Good for: General strength and workout advice.
Written by: Jay Johnson, former University of Colorado assistant coach and core-strength expert.
Johnson is best known for developing runner-specific core strength routines, but his blog is thoughtful and covers every element of training and racing, with posts on hill running, the value of plyometrics, and the art of coaching young athletes. The best part? He regularly posts videos demonstrating how to perform core-strength exercises with proper technique.
Sample post: Johnson says high schoolers should do easy-to-master backwards lunges: They build strength and give young runners a sense of accomplishment.
Quick question. Should a runner be able to perform a forward lunge? If the answer is yes, then what about a backward lunge, which is more challenging?
If you don’t have a strong opinion either way, just try it.

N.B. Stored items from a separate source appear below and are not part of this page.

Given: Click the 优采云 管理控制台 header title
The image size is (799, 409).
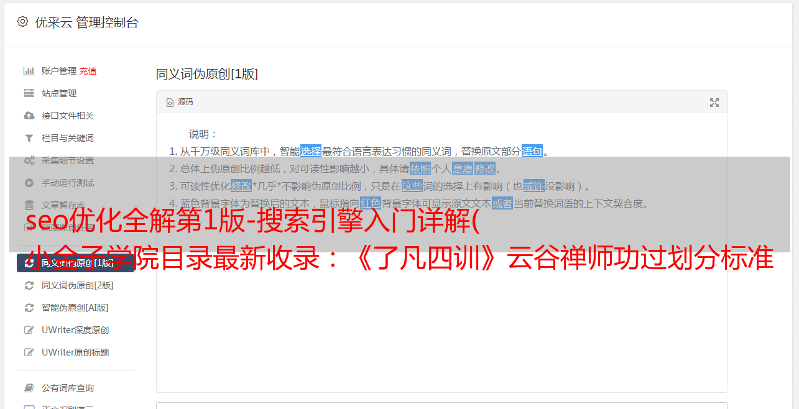Looking at the screenshot, I should pyautogui.click(x=86, y=22).
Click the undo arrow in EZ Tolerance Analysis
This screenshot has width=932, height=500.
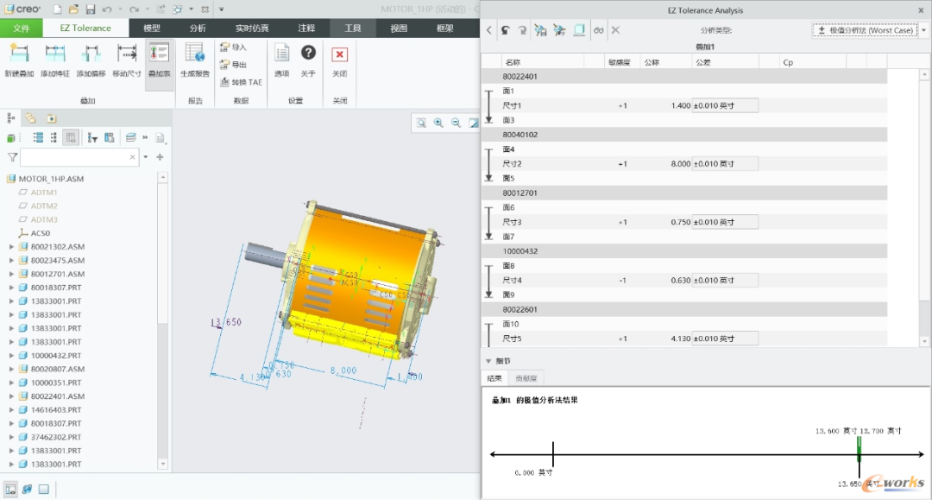point(505,29)

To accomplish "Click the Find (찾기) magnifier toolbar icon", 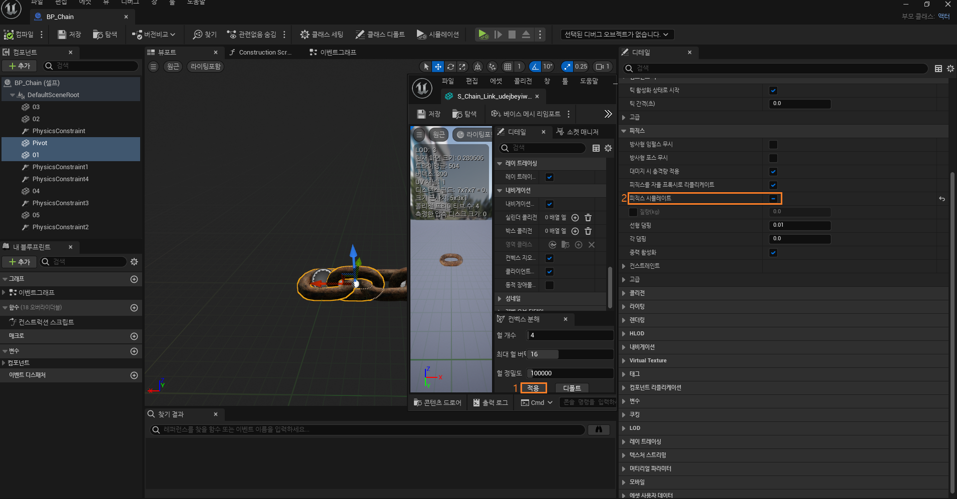I will click(198, 35).
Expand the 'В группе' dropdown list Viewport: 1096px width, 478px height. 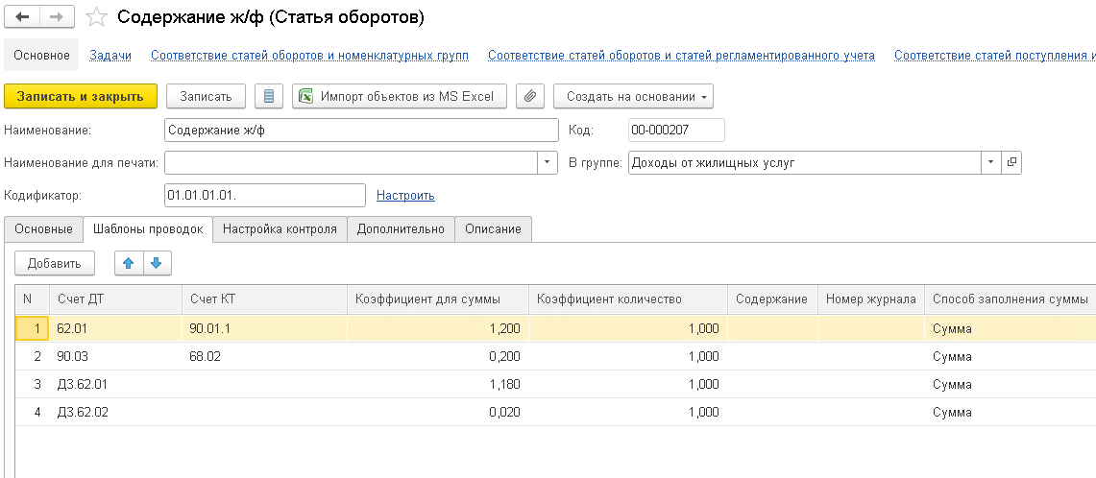(x=990, y=163)
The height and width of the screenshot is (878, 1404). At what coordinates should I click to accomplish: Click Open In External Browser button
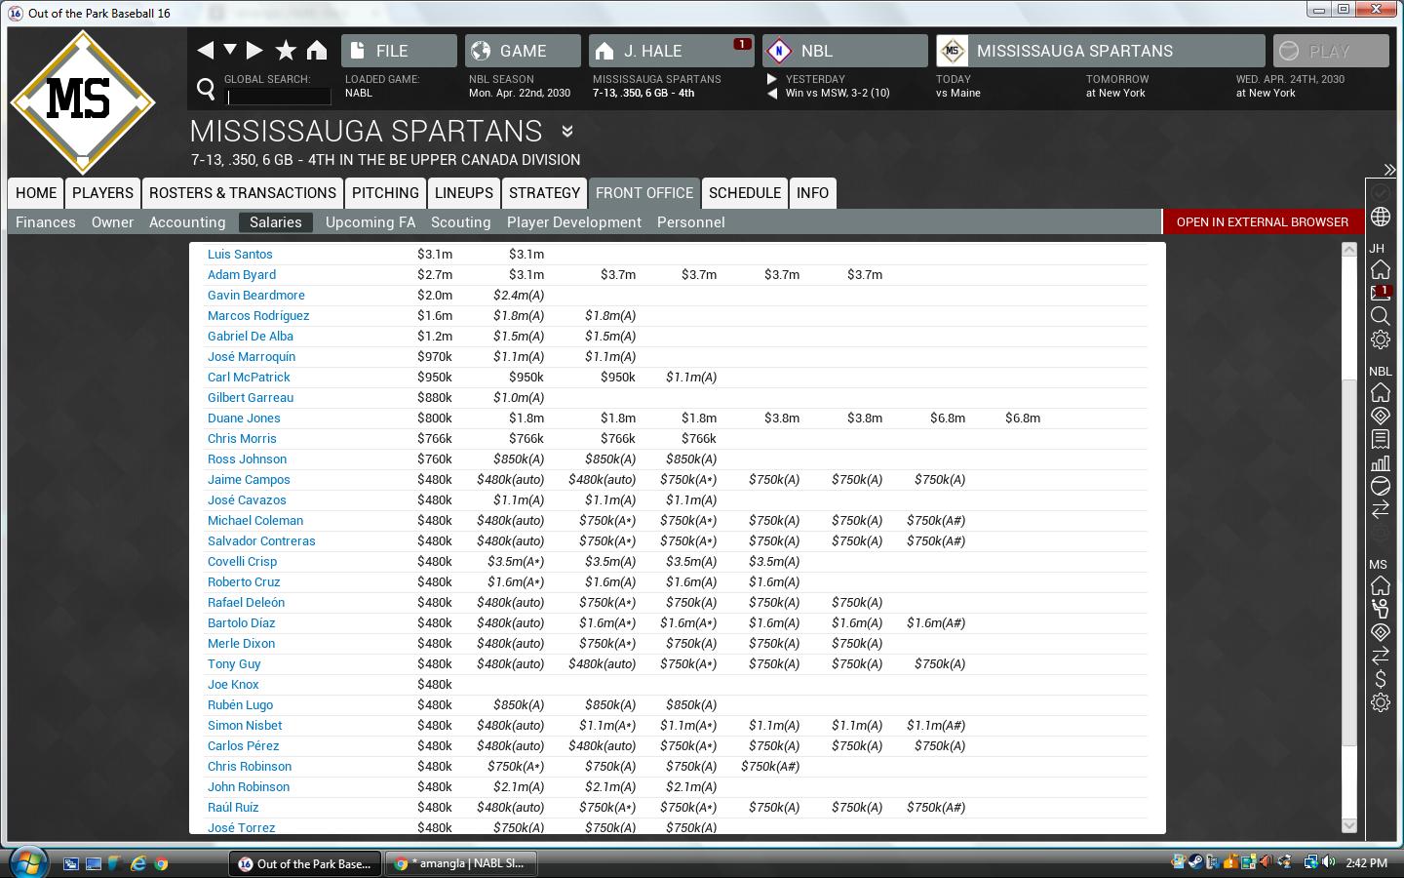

Either use a line or imagine a line and simply take some nice long lunges backwards on that line. You’ll probably be a little bit wobbly, but since the movement is similar to running – you’re still moving in the sagital plane, just as with running – you should be able to do it.
But many runners, especially young runners, can’t do it…or they can’t do it very well. Some are so wobbly that they have will need to reach down and touch the ground to keep from falling over, while others can only backwards lunge by taking shallow, short lunges, not the nice full, deep lunge that they’re able to do when moving forward.